(Stored items)
###
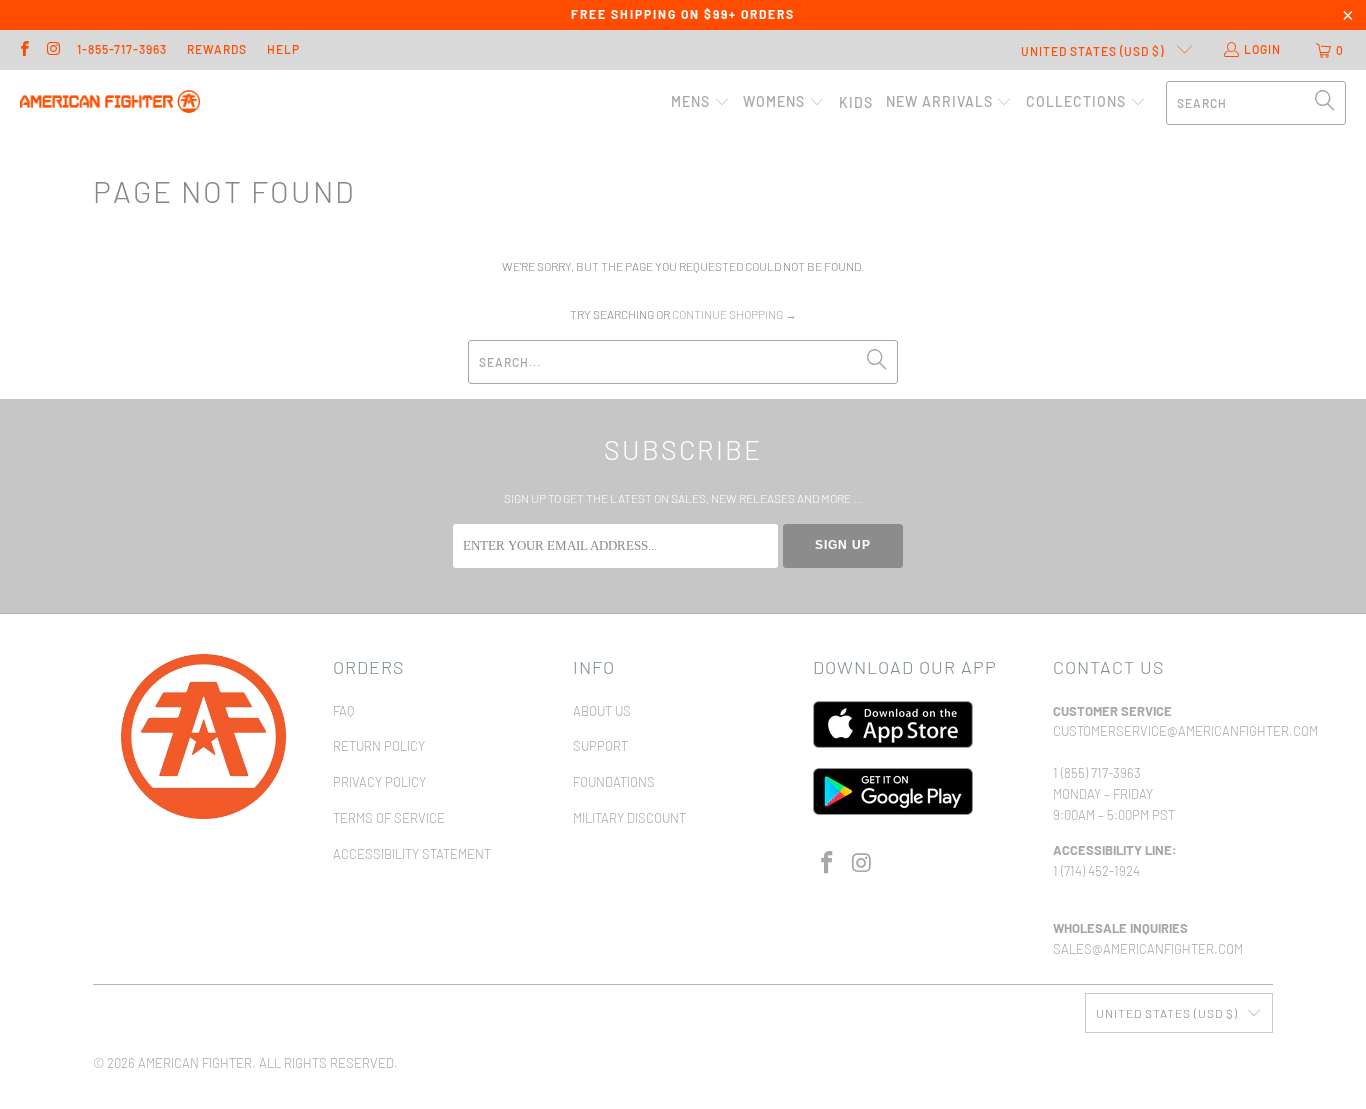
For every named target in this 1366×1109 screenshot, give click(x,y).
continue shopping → (734, 314)
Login (1262, 49)
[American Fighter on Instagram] (52, 50)
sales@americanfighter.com (1148, 949)
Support (600, 746)
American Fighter (195, 1063)
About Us (602, 711)
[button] (700, 102)
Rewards (217, 49)
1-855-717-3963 (122, 49)
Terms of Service (389, 818)
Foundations (614, 782)
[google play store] (893, 810)
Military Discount (629, 818)
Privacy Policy (379, 782)
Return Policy (379, 746)
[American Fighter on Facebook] (23, 50)
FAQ (343, 711)
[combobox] (1256, 103)
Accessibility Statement (412, 854)
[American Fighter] (110, 102)
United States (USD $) (1094, 51)
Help (283, 49)
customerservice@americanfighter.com (1185, 731)
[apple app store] (893, 743)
###
Goal of the exercise
Without the pictures, return the whole of the data exactly as given.

Response area
For every named target in this 1366×1109 screenshot, give click(x,y).
continue shopping → (734, 314)
Login (1262, 49)
[American Fighter on Instagram] (52, 50)
sales@americanfighter.com (1148, 949)
Support (600, 746)
American Fighter (195, 1063)
About Us (602, 711)
[button] (700, 102)
Rewards (217, 49)
1-855-717-3963 (122, 49)
Terms of Service (389, 818)
Foundations (614, 782)
[google play store] (893, 810)
Military Discount (629, 818)
Privacy Policy (379, 782)
Return Policy (379, 746)
[American Fighter on Facebook] (23, 50)
FAQ (343, 711)
[combobox] (1256, 103)
Accessibility Statement (412, 854)
[American Fighter] (110, 102)
United States (USD $) (1094, 51)
Help (283, 49)
customerservice@americanfighter.com (1185, 731)
[apple app store] (893, 743)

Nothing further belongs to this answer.